The court extended the earnout measurement period by 258 days-the exact duration of the CEO's wrongful ouster. The extension ensures the reinstatement remedy is not illusory; the executives need genuine time to achieve earnout targets.

What This Means for Deal Teams

AI communications are discoverable and may not be privileged. The court quoted extensively from the CEO's chatbot conversations and used them to establish the pretextual nature of Krafton's conduct. The CEO's admission that he deleted relevant logs may carry weight in the second phase of litigation over damages. Communications with AI platforms may be subject to discovery and used against the party that generated them. Deleting them can compound the problem.

Executives and counsel should treat AI communications with the same discipline applied to other non-privileged communications, including appropriate retention policies. The legal status of AI-generated communications is still evolving, and a proposed New York bill introduced in March 2026 would bar AI chatbots from posing as lawyers and give deceived users the right to sue.

Termination notices matter. The grounds cited in a termination notice are likely the grounds a company will be stuck with at trial. Krafton tried to substitute new justifications mid-litigation and failed. Acquirers should carefully consider whether their for-cause definitions are broad enough to cover realistic post-closing conduct and should understand the consequences of changing their stated rationale later.

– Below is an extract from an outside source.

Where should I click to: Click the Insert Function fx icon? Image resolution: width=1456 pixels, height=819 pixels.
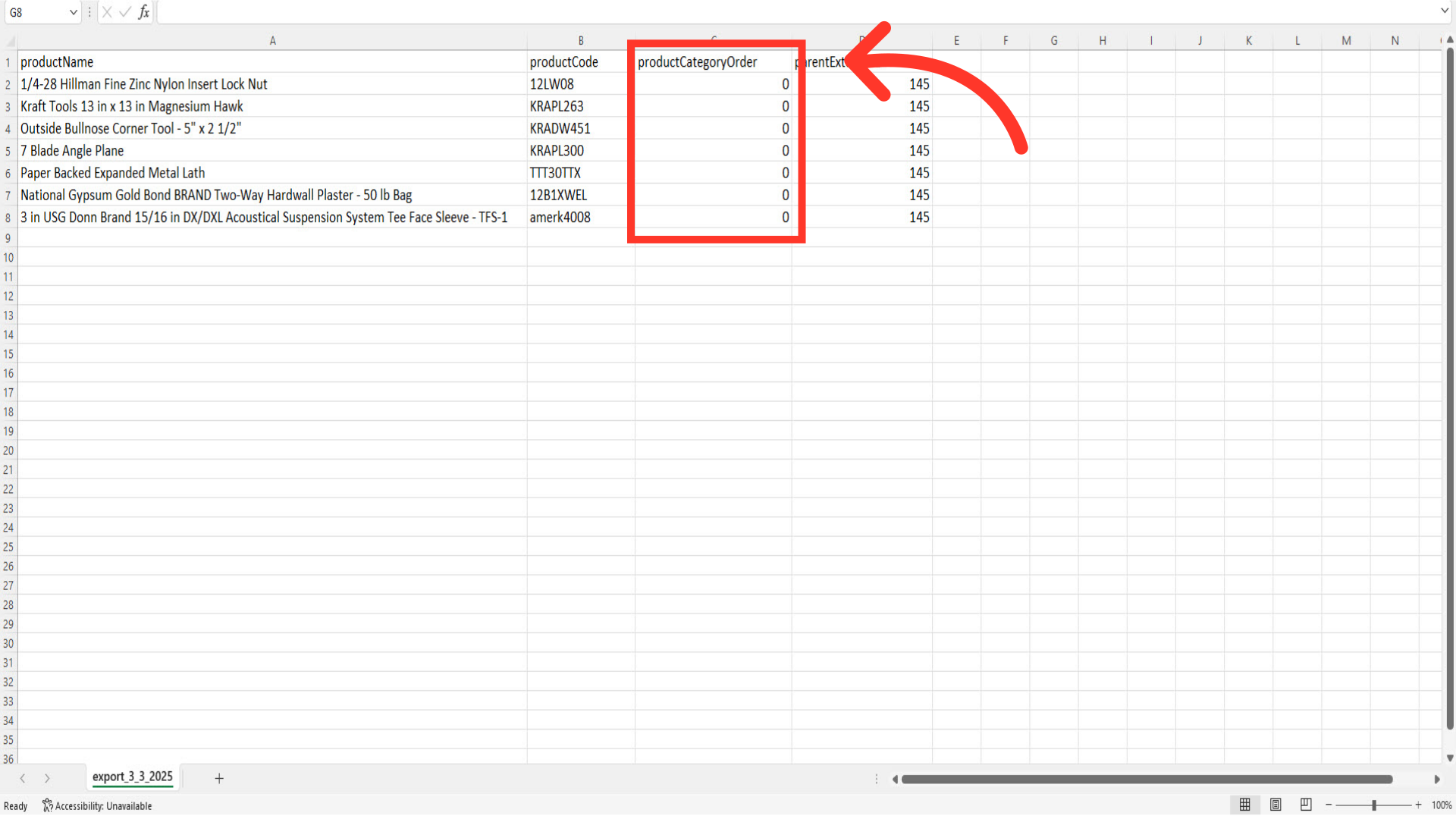coord(143,12)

Breaches during the earnout period carry hidden costs. The court demonstrated willingness to extend earnout measurement periods when a buyer's breach has deprived sellers of promised operational runway. For acquirers contemplating post-closing interventions, the cost of a breach includes not just lost litigation but also additional time on the earnout clock.

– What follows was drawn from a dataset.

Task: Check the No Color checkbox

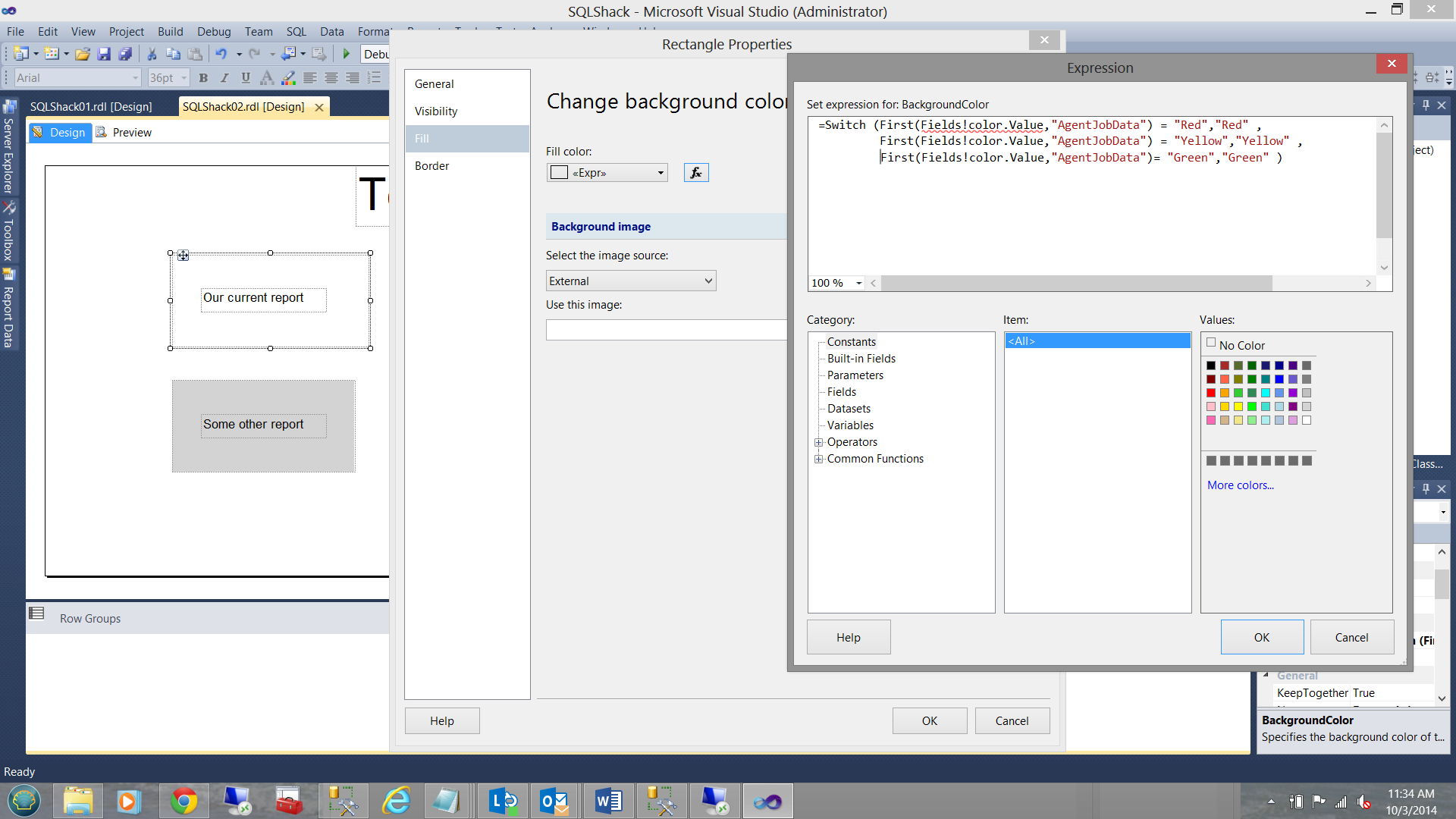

Specific performance clauses have real weight. Delaware courts enforce specific performance clauses unless the breaching party offers a persuasive, case-specific reason to override them. The court not only reinstated the CEO but issued broad injunctive relief preventing Krafton from using corporate mechanisms to circumvent the CEO's authority. For sellers, specific performance clauses are among the most valuable protections in earnout-heavy deals. For acquirers, the equitable remedies courts are willing to craft may extend well beyond simple reinstatement.

The second phase of the litigation remains pending, where the court will determine whether Krafton's actions actually impaired the earnout and what money damages are owed.